A look at the author

Preston, David George

b London 1939. d 2020. Archbishop Tenison’s Grammar School, Kennington, London; Keble College Oxford (MA Mod Langs.) He worked as a French Teacher, including 11 years at Ahmadu Bello Univ, Nigeria, and gained a PhD on the French Christian poet Pierre Emmanuel (1916 84). A member of Carey Baptist Ch, Reading, for many years, he later moved to Alweston, nr Sherborne, Dorset.
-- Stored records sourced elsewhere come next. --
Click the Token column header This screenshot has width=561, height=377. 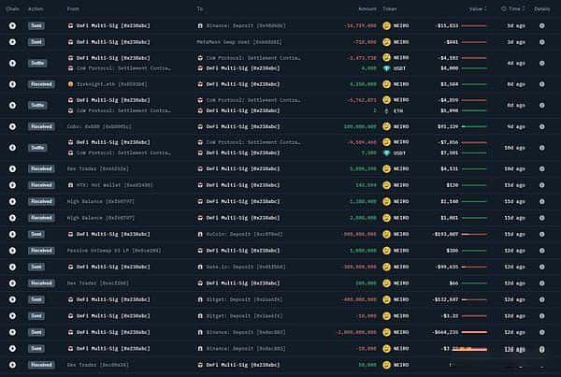pyautogui.click(x=390, y=8)
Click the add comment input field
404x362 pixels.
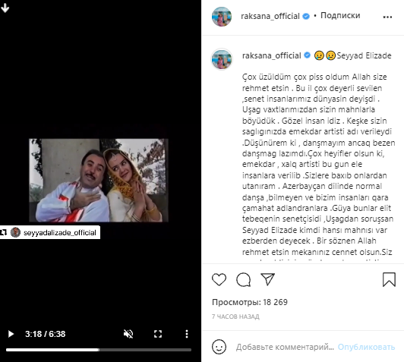[285, 347]
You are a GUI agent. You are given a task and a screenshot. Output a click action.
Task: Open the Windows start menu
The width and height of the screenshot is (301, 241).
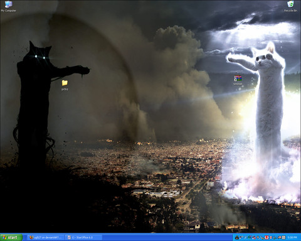coord(11,237)
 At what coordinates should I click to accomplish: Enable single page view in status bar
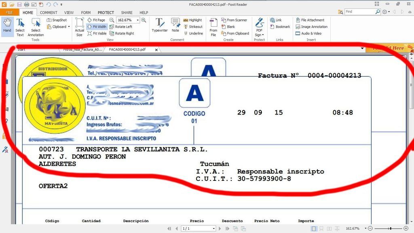click(x=313, y=229)
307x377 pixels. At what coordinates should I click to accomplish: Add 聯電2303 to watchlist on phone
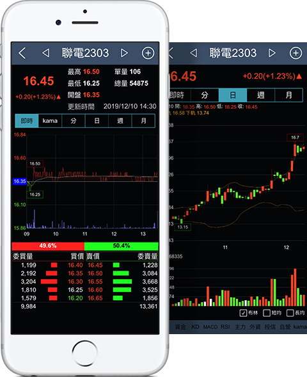point(148,53)
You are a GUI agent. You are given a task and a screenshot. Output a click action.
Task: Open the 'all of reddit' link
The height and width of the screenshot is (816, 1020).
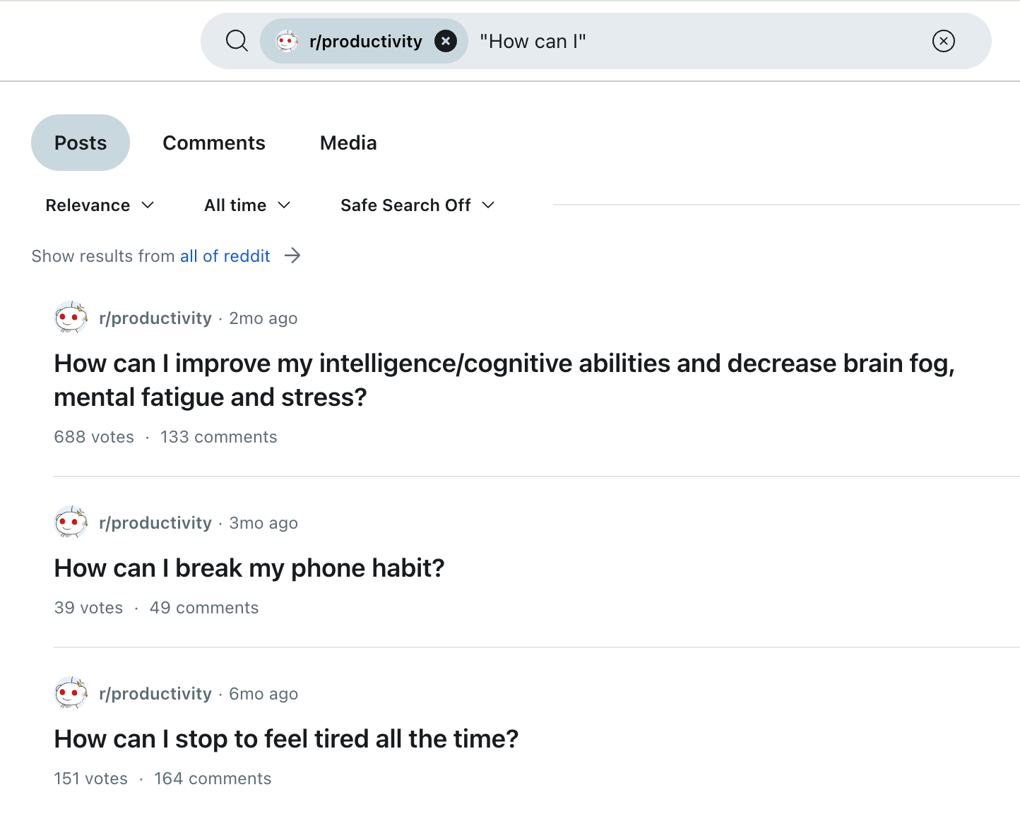225,256
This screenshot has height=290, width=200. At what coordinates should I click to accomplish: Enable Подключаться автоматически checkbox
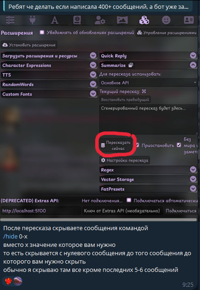[x=129, y=200]
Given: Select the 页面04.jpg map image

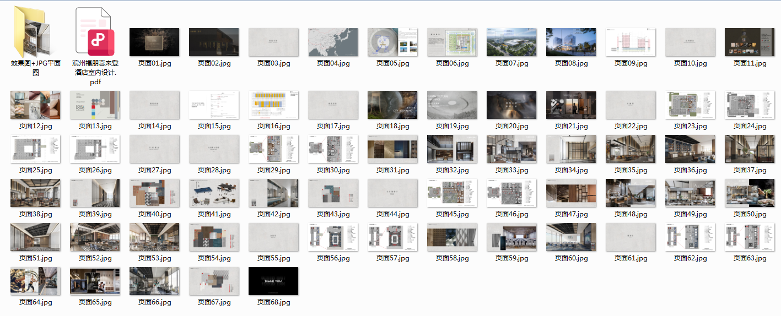Looking at the screenshot, I should (333, 42).
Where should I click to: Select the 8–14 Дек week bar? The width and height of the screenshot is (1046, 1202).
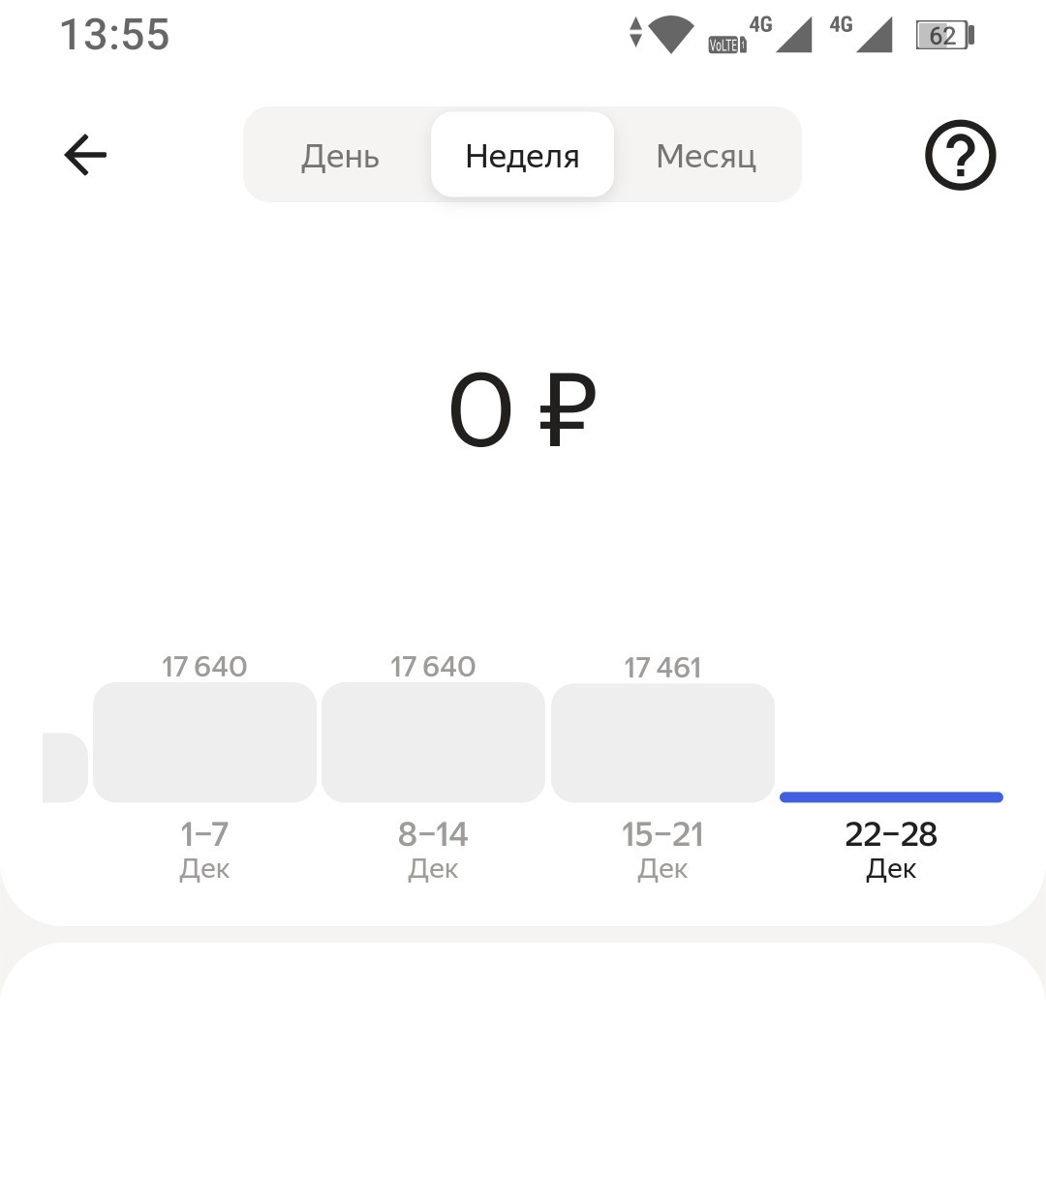click(x=433, y=742)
He compiled The Book of Praises (Carey Publications, Liverpool) in 1987, with versions of 71 Psalms; these include modified texts of Watts and a few other classic paraphrasers, but most are by contemporary writers including himself. 60 of his metrical Psalm versions are so far published, including one each in Sing Glory (2000), the Scottish Church Hymnary 4th Edn (2005) and Sing Praise (2010), and 3 in the 2004 edn of CH; also 10 tunes. His writing and composing has taken place in Leicester, Reading, Nigeria and his present home; he was a member of the editorial board throughout the preparation of Praise! and had a major share in the choice of music for the Psalm texts (1-150). His convictions about the Psalms, as expressed in the Introduction to BP, are that ‘There is nothing to compare with their blend of the subjective and the objective, the inner life and practical goodness, the knowledge of one’s own rebellious heart and the knowledge of God…Today’s general neglect of congregational Psalm singing is a symptom of the spiritual malaise of our churches. When the preaching of the Gospel has prospered, bringing into being churches vibrant with spiritual life, men and women have taken great delight in praising their Maker and Redeemer through these scriptural hymns’. 15 of his own, self-selected, feature as his share of ‘contemporary hymns’ in the 2009 Come Celebrate; he has also served as a meticulous proof-reader. Nos.1, 2A, 5*, 6, 7, 11, 15, 16, 17, 19A, 24A, 27A, 30B, 32*, 33*, 38, 40, 42, 43, 47, 51*, 52, 55, 57*, 64, 66, 74, 76, 77, 84, 90, 91A, 96*, 97, 99, 100B, 101, 114*, 120, 126, 132, 139, 142*, 143, 145A, 147*, 824*, 830*, 963*.